Le film ne fut pas très bien accueilli par la critique lors de sa sortie, ses détracteurs reprochant notamment à Edward Dmytryk d'avoir accouché d'un mélodrame sordide, peut-être à cause des sujets sulfureux abordés, ou à cause des actions passées du metteur en scène qui fut vivement décrié pour avoir dénoncé ses collègues communistes lors de la chasse aux sorcières. À titre personnel, j'ai trouvé Walk on the Wild Side tout à fait divertissant, malgré des personnages manquant de subtilité, notamment la clique Courtney. Edward Dmytryk n'était certes pas le réalisateur le plus inspiré de sa génération, mais jusqu'à présent, je suis plutôt favorable à son œuvre, notamment grâce à Ouragan sur le Caine et Le Bal des maudits.
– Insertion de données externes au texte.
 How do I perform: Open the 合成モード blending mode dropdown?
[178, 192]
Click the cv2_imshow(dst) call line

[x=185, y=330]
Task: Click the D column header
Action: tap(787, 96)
Mais comme tout le monde, y compris Dmytryk, je pense aussi que Walk on the Wild Side est finalement éclipsé par son générique conçu avec brio par Saul Bass : ce chat noir qui contrôle son territoire avec sérénité au son d'Elmer Bernstein est la promesse d'un chef-d'œuvre, ce que le film n'est pas, sans être à rejeter pour autant.